» ABOUT THIS TASK: Look through the material below and show every line with the word "element".
** Opening EXERCISE DATA block **
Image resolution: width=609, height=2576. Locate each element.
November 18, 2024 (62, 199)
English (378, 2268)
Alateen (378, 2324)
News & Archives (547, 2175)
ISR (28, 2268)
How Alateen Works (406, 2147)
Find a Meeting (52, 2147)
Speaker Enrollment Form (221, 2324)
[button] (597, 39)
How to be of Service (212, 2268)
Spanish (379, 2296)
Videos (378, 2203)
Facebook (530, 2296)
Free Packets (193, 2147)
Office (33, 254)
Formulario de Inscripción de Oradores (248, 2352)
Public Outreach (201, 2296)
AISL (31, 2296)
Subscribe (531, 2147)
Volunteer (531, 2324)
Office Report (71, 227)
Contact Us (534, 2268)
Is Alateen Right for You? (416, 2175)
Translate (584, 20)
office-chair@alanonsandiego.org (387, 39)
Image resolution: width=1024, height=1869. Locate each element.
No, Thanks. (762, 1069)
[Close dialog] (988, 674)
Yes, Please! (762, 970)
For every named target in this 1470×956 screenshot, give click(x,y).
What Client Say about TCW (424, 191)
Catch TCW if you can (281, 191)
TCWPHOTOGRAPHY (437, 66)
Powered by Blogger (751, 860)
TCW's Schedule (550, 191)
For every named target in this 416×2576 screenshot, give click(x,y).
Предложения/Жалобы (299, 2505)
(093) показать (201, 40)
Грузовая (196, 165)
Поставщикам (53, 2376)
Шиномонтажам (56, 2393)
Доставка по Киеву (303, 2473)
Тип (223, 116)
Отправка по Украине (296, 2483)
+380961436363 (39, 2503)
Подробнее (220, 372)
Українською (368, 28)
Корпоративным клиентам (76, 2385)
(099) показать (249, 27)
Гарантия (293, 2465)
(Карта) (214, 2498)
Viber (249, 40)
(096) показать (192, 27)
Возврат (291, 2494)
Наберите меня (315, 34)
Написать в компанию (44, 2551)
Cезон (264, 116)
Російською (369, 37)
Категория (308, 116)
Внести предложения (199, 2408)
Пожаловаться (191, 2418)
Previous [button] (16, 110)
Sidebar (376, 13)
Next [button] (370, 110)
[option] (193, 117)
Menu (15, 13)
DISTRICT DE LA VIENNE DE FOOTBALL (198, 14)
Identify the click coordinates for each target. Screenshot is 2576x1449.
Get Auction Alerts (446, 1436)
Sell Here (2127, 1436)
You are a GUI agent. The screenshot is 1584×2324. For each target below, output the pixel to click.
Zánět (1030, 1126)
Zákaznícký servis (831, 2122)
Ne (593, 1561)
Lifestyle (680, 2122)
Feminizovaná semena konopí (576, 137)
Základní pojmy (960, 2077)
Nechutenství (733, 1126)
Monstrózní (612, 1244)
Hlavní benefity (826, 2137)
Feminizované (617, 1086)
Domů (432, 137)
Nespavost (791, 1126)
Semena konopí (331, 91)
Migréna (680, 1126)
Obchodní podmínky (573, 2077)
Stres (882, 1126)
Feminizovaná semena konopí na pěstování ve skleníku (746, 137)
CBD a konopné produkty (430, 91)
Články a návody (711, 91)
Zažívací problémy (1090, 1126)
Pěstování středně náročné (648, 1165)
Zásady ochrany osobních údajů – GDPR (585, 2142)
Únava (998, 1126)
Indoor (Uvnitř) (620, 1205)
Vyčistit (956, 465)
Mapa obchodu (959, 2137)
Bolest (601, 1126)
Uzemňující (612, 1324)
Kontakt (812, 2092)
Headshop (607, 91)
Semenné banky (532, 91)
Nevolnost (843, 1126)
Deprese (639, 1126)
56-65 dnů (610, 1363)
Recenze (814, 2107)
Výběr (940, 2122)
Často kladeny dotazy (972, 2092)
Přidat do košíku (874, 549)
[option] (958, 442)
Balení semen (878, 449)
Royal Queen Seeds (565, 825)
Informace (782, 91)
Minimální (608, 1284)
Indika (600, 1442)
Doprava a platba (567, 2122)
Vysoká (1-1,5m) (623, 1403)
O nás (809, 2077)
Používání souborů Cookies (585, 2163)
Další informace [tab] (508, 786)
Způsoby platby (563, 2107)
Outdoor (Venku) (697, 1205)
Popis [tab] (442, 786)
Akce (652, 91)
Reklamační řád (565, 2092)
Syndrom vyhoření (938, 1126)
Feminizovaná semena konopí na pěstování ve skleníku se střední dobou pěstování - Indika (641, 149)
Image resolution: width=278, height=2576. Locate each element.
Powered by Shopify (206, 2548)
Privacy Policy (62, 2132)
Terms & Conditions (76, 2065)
** Closing EXERCISE DATA block **
» TASK ANSWER:
Image resolution: width=609, height=2576. Locate each element.
Image resolution: width=1024, height=1869. Locate each element.
Image resolution: width=278, height=2576. Locate each element.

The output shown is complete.